Task details – Each line of the data that includes "dropdown" must be copied.

Dataset items
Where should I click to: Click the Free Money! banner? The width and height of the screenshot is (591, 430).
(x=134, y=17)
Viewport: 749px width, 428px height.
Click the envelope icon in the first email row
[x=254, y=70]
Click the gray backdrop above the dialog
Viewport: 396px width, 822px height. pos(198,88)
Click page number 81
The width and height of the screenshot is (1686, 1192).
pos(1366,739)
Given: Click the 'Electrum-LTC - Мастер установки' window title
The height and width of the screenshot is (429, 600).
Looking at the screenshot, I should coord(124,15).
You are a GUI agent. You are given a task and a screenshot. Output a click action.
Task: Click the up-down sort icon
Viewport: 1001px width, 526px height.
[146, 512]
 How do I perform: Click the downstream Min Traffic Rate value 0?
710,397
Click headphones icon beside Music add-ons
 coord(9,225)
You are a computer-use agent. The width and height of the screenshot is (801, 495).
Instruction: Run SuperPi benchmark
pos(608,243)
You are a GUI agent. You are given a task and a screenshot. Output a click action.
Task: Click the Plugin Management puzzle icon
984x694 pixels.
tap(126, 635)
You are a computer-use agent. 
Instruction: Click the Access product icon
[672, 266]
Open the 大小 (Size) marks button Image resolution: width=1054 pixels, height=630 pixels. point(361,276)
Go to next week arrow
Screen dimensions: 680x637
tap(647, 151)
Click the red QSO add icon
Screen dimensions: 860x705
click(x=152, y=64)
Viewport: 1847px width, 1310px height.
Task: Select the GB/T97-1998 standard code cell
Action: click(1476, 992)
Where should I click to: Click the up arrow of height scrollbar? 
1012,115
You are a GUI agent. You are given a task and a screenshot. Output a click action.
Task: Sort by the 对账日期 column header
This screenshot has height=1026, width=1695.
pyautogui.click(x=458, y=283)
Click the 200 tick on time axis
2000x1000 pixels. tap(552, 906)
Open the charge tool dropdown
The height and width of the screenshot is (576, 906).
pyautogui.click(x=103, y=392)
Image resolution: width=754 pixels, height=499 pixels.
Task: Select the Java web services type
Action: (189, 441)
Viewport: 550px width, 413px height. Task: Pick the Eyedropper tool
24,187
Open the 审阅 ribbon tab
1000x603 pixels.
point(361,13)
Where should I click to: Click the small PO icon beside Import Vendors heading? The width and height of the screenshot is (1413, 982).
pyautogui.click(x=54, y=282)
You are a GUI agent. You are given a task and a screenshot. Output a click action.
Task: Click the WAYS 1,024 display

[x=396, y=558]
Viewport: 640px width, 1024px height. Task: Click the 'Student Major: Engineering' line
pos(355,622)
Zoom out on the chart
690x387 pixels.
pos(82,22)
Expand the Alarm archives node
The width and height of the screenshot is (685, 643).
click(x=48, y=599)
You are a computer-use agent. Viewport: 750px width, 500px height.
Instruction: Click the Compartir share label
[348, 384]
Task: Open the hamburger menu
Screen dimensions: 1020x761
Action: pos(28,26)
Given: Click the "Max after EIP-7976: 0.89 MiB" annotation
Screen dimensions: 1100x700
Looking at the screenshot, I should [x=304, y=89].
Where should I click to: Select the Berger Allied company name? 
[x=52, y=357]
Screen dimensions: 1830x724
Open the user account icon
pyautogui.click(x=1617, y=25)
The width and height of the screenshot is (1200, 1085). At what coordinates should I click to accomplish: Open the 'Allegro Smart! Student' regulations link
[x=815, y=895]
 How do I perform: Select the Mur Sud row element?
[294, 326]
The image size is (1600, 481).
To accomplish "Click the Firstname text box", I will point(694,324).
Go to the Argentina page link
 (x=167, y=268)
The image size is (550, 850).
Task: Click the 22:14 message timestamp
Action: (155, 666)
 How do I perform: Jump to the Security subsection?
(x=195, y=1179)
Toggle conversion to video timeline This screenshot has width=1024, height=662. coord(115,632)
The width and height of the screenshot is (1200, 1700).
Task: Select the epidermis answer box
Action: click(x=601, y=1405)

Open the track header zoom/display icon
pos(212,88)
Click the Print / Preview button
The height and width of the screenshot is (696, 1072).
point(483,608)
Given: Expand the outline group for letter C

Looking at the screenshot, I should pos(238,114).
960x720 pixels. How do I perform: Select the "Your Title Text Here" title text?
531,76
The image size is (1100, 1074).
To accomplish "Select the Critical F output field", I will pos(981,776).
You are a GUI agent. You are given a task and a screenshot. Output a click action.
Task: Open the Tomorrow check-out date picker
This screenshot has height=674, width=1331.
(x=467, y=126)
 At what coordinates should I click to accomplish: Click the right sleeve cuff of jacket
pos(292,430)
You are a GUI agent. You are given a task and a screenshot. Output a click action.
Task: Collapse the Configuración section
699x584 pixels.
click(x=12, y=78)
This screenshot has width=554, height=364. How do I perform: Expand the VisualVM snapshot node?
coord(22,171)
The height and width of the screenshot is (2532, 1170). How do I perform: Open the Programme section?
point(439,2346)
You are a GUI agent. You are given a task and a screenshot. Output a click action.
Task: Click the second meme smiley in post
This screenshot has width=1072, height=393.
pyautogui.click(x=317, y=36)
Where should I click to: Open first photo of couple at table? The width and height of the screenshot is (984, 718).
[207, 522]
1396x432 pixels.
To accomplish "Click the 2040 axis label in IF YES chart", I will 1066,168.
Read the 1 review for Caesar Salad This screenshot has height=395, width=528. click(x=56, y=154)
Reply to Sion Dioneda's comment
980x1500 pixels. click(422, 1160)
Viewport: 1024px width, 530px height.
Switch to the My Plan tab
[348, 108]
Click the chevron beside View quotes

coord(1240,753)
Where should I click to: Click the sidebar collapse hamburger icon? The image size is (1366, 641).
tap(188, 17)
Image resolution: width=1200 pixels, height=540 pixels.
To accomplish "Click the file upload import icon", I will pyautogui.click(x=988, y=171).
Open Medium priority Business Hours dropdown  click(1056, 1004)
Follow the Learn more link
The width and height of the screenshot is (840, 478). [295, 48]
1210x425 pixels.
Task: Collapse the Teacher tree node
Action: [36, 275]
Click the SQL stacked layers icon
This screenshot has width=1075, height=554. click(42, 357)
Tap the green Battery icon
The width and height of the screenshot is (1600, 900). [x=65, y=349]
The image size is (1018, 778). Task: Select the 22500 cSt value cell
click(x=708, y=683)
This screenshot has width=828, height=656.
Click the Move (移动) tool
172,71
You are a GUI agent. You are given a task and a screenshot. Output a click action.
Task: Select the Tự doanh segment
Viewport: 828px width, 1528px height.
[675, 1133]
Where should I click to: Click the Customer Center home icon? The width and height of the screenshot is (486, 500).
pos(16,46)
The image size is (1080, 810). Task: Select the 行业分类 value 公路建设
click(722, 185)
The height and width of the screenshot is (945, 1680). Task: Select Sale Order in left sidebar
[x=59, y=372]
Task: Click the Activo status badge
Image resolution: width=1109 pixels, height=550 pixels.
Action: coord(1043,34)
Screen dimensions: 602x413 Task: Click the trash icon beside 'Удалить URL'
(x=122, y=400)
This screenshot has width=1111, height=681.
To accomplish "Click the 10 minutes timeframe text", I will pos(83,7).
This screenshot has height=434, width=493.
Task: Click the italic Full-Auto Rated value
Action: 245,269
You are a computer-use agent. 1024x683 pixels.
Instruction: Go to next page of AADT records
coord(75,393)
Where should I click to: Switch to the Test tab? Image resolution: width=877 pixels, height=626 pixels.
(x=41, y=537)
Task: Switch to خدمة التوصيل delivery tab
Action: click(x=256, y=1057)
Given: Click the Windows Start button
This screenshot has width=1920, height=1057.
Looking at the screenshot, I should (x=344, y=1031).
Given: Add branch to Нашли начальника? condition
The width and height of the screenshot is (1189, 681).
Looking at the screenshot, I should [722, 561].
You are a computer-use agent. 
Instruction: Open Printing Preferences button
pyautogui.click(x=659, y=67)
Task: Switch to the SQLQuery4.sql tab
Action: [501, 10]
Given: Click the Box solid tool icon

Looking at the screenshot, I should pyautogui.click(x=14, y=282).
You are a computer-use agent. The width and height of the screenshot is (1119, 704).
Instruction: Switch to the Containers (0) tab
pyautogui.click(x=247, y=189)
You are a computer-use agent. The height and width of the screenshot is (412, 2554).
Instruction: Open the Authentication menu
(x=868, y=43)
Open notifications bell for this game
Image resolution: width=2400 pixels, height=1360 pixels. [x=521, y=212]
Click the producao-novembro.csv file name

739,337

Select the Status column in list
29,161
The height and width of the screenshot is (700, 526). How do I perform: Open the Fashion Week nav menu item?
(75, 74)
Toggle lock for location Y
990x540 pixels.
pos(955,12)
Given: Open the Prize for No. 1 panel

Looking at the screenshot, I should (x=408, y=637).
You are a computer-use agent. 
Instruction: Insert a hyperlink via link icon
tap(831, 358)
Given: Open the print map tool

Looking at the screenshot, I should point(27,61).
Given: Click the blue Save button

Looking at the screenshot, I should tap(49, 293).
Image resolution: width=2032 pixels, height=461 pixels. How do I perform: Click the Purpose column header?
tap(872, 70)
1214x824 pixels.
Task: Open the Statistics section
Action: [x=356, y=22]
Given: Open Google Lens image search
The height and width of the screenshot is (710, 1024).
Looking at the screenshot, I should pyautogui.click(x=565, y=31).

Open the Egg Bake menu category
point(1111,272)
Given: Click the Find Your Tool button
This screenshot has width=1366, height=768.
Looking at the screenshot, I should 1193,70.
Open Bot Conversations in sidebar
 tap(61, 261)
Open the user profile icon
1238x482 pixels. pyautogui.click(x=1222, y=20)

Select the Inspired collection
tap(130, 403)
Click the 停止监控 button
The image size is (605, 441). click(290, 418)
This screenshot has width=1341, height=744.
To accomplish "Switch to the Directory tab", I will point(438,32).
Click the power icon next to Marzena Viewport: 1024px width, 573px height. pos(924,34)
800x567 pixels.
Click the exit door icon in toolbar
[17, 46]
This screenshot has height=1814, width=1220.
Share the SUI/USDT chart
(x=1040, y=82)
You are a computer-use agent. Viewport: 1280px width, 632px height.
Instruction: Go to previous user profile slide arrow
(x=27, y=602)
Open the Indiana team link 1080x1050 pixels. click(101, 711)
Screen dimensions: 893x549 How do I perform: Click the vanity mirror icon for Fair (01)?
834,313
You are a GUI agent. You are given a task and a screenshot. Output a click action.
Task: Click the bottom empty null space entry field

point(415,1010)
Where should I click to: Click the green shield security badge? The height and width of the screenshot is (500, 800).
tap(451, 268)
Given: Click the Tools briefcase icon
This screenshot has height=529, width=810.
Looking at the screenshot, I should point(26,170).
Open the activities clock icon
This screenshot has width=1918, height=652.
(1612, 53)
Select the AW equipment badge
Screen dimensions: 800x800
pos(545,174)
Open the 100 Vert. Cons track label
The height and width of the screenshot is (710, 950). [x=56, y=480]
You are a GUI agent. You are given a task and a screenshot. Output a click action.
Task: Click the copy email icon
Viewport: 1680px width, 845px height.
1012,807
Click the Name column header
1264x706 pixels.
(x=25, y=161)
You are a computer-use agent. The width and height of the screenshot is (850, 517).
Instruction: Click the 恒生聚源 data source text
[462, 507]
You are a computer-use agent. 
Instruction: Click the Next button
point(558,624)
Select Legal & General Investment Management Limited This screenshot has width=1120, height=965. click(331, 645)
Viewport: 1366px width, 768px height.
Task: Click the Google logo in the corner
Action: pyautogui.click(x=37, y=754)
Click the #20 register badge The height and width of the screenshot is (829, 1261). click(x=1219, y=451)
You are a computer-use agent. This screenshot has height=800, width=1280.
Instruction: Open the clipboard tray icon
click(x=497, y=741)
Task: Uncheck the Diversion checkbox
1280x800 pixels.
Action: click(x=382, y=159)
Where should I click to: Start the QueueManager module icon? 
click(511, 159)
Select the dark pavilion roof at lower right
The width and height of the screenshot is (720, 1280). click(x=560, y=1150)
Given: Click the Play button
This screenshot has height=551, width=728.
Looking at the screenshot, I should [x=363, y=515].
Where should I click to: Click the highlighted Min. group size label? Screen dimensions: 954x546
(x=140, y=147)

Solution for this exercise –
Open the charge tool dropdown
Open Medium priority Business Hours dropdown  click(1056, 1004)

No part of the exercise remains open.